Cardoso also anticipates the FX market to stabilise in 2024, supported by the reduction in petroleum product imports, the upholding of market reflective exchange rate regime, the channeling of all FX inflows of NNPCL to the Central Bank and the offsetting of all valid FX backlog which should restore confidence in the financial system.

However, in a report titled, ‘Domestic Macroeconomy: Is Nigeria Yet at Turning Point?’ analysts from Afrinvest (West) Africa Limited flagged that adequate measures have not been set in motion to support key activities such as crude oil production, agriculture output and the business environment to help push Gross Domestic Product (GDP) growth higher to 3.76 percent from an estimated 2.74 percent in 2023.

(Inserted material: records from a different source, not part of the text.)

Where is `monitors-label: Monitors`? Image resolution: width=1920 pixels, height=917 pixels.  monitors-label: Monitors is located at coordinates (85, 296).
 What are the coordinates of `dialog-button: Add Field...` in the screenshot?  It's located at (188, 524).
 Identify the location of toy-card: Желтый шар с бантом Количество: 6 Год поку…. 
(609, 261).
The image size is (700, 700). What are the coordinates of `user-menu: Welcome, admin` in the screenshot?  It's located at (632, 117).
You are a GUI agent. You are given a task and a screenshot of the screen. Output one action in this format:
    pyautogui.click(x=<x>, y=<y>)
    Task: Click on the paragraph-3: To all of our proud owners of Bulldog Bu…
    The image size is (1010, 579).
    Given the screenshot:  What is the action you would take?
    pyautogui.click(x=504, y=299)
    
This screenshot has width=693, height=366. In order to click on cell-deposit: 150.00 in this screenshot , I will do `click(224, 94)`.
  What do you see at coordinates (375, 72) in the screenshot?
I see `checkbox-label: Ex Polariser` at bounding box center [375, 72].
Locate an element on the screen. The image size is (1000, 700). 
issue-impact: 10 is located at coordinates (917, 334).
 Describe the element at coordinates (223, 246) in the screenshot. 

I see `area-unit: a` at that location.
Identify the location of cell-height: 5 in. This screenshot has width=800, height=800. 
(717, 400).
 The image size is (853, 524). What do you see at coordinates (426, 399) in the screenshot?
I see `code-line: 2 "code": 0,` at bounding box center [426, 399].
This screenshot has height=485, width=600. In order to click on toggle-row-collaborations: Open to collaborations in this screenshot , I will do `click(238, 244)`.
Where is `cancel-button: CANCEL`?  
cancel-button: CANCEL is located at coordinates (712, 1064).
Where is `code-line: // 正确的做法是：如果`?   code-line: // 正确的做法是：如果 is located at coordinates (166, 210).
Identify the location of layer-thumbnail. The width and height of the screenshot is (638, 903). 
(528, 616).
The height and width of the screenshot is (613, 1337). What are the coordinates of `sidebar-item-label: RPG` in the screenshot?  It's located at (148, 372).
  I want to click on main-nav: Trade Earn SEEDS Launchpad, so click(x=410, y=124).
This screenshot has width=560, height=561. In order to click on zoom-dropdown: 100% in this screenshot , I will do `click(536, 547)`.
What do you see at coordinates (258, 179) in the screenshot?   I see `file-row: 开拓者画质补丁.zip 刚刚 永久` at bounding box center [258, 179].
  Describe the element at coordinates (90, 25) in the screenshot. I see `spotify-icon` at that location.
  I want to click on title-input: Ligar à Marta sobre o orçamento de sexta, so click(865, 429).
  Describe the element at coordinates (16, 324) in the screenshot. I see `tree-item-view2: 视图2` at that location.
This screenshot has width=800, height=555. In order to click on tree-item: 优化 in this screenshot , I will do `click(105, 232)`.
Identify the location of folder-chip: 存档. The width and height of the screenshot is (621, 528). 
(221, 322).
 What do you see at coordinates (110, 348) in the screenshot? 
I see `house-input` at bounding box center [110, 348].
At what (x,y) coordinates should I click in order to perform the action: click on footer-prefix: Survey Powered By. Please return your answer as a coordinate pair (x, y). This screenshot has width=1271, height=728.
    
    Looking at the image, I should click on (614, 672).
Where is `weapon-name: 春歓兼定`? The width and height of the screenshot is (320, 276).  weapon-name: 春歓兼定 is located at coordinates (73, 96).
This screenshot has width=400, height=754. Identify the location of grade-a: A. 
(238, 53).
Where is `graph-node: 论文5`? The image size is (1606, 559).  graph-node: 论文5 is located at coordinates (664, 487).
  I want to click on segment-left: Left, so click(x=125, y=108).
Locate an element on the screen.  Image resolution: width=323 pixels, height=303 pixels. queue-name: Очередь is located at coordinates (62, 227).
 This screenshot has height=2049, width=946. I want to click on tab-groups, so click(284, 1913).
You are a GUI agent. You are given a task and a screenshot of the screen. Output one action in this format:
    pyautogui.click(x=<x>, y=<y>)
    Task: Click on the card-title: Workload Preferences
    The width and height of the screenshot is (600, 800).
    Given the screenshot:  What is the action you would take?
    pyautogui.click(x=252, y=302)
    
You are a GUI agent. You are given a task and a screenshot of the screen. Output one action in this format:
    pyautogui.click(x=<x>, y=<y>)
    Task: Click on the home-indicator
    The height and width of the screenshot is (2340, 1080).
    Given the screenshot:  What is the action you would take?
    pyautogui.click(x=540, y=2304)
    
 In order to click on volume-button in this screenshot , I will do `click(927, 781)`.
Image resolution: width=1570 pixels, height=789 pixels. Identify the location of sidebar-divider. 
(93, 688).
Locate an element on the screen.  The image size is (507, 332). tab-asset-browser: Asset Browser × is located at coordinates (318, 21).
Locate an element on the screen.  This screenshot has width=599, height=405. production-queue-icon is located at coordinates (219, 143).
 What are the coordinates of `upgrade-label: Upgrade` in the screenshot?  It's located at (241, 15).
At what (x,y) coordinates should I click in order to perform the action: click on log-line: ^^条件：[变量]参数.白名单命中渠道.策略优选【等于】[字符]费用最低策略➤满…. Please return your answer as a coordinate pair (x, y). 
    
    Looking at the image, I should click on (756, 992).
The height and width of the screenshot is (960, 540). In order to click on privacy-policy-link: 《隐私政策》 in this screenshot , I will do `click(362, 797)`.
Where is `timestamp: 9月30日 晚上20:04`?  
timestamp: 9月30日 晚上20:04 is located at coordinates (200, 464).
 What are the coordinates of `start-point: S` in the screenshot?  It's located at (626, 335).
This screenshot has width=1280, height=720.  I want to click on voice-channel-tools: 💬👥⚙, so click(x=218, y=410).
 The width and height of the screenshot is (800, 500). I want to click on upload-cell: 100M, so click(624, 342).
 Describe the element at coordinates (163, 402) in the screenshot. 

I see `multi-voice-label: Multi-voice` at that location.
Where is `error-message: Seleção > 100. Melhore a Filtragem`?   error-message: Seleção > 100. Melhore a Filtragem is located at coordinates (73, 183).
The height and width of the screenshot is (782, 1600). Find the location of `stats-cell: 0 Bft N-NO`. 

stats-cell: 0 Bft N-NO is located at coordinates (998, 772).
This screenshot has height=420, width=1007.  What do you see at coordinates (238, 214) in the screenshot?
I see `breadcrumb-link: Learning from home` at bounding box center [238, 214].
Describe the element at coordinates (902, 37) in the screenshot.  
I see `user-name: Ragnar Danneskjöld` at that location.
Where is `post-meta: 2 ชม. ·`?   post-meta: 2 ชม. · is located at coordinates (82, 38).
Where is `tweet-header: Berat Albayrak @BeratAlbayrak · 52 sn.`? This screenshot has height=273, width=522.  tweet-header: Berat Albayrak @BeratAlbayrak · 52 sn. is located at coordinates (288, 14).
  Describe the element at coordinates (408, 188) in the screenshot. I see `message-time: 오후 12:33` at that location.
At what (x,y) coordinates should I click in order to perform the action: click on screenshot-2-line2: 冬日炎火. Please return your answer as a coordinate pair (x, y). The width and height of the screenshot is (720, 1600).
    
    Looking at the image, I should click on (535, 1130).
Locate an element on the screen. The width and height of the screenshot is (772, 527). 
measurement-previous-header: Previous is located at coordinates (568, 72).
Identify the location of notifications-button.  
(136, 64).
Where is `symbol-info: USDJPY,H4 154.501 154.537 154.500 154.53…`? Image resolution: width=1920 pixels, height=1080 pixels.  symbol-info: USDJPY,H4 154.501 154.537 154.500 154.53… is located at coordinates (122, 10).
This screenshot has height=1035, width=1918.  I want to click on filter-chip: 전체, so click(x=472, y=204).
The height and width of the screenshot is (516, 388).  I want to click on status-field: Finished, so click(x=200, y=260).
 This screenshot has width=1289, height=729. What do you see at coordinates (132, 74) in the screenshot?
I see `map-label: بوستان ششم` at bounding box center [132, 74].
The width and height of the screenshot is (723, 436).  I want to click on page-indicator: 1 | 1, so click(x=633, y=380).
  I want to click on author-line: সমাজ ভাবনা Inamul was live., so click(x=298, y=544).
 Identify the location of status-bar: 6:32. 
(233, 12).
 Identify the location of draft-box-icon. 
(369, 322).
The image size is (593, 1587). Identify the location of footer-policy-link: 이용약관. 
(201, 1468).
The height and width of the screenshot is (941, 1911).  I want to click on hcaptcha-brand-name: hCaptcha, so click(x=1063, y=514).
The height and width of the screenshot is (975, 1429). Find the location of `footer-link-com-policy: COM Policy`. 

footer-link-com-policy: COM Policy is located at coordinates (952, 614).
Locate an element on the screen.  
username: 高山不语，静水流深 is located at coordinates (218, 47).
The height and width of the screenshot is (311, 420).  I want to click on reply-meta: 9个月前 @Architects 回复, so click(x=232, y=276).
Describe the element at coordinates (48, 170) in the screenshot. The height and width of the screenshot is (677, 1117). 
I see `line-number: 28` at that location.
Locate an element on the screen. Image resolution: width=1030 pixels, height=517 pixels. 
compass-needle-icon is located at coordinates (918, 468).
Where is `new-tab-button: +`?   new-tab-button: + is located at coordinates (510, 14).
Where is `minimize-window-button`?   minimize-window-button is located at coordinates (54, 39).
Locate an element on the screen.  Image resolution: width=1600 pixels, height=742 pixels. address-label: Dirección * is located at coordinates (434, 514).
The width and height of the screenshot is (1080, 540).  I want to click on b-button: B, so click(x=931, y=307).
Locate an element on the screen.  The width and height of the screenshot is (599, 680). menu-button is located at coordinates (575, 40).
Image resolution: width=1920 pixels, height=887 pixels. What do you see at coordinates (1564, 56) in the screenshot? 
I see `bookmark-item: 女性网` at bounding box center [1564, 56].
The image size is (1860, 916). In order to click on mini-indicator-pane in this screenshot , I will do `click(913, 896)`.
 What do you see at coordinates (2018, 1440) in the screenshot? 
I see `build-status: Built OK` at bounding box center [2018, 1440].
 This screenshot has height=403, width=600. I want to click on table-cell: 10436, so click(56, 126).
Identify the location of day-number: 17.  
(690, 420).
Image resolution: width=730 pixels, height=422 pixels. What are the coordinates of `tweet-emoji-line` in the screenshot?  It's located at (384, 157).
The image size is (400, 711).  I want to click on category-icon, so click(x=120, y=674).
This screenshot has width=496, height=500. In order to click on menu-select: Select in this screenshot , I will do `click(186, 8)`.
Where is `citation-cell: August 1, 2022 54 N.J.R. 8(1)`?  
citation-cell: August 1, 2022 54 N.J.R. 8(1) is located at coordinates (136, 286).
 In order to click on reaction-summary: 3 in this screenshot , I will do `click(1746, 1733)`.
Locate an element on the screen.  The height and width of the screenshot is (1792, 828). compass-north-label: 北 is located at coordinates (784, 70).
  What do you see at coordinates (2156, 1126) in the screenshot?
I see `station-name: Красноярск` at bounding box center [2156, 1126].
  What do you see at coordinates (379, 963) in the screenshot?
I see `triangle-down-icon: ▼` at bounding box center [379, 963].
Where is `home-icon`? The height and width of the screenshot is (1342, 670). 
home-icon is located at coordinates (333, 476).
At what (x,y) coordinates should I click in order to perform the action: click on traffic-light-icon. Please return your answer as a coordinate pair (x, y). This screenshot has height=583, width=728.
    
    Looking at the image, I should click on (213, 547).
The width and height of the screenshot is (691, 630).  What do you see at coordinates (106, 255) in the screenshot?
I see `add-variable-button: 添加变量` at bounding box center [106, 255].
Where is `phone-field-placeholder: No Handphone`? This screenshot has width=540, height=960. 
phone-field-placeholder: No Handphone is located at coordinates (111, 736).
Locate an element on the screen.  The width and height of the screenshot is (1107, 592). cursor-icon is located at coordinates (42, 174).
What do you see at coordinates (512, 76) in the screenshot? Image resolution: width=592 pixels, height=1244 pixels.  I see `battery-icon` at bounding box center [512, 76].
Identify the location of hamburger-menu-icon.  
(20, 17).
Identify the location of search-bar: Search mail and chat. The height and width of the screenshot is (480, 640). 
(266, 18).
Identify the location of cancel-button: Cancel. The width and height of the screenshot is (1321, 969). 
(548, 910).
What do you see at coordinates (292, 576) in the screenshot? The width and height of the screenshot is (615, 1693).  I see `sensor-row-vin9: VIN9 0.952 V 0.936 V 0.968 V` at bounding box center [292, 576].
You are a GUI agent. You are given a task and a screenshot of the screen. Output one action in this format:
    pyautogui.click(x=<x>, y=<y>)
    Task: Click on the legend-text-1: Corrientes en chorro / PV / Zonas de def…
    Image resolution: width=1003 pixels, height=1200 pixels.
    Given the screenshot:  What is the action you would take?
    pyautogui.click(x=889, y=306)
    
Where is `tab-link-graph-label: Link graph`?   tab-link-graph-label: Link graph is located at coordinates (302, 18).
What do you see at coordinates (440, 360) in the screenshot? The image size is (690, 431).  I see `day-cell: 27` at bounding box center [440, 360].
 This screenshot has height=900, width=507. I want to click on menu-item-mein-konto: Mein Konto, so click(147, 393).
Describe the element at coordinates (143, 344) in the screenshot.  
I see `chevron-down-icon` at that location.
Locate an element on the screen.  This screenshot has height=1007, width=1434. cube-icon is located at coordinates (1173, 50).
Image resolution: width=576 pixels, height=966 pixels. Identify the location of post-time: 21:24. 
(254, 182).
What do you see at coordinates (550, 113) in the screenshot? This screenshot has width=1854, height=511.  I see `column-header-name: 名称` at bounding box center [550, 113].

It said, “Furthermore, we are of the view that Mr Cardoso’s assertion that PMS pump prices would moderate due to the expected operational status of the country’s key government and privately owned refineries vis-à-vis the elevated crude oil price projection for 2024 (average projection: $70.00/bbl – $85.0/bbl) may be tantamount to ‘building a castle in the air’ except subsidy payment by FG is fully returned/increased.”

Other areas of concern, according to the analysts, are that although the new CBN management has scheduled its first Monetary Policy Committee (MPC) meeting for February, the statutory committee to pursue the meeting (as stipulated in the 2007 CBN Act) is yet to be fully constituted.

“While we share the view on the likely moderation of the average inflation rate (due largely to the high base effect), we hold that the CBN’s average projection of 21.4 percent may not crystalise should insecurity concerns in agrarian belts and aggressive exchange rate pressure persist throughout H1:2024.

“Hence, we maintain our 2024 macroeconomic prognosis that Nigeria’s economic outcomes in 2024 would depend on the actions or inactions of the fiscal and monetary authorities to push through their reform agenda,” the analysts stated.

Similarly, in their own submissions, analysts from Financial Derivatives Company (FDC) Limited said Nigeria’s reform momentum appears to be at a standstill. Whilst there is a possibility of the reforms being reignited, there are doubts as to the commitment and political will of the decision-makers.

In a separate report titled, ‘Stalled reforms, ideological backsliding and the policy dilemma,’ the FDC think-tank said Nigerian policymakers seem stuck between a rock and a hard place.

It said on one hand, the CBN is committed to explicit inflation targeting as a tool for achieving price stability, on the other hand, the fiscal authorities are at best ambivalent when it comes to the question of using interest rates as a tool for combating inflation.

The analysts believe that with the agricultural sector’s declining growth coexisting with rapid population growth (2.5 percent), Nigeria’s food insecurity woes are set to escalate.

This underscores the need for immediate intervention to address the lingering structural challenges like inadequate seedlings, fertilisers and poor storage facilities impeding the agricultural sector’s productivity.

The health of the Nigerian economy is closely tied to the total value of goods and services produced in the country. The analysts observed that attention the sector should be a priority.

“Given the vital role played by agriculture in its contribution to GDP (24.66 percent in 9M’23), particularly in terms of both output and employment, the significance of transforming the sector cannot be overstated.

“This is because the sector, which was once the cornerstone of the economy, has witnessed a decline in its GDP growth rate, dropping from 5.8 percent in 2010 to 0.63 percent in the nine months leading up to September 2023,” the FDC analysts stated.

Drawing inspiration from successful models in neighbouring countries like the Benin Republic (rated as one of the fastest growing economies in Africa), whose growth is mainly driven by its agricultural sector, a window of opportunity has reappeared for implementing strategic initiatives to revive the sector.

According to the FDC, the CBN appears to put managing the value of the naira in the forex market as a top priority, followed closely by managing the general level of prices in the economy. This is because some policymakers believe that the major cause of higher prices is the pass-through effect of the exchange rate on domestic prices.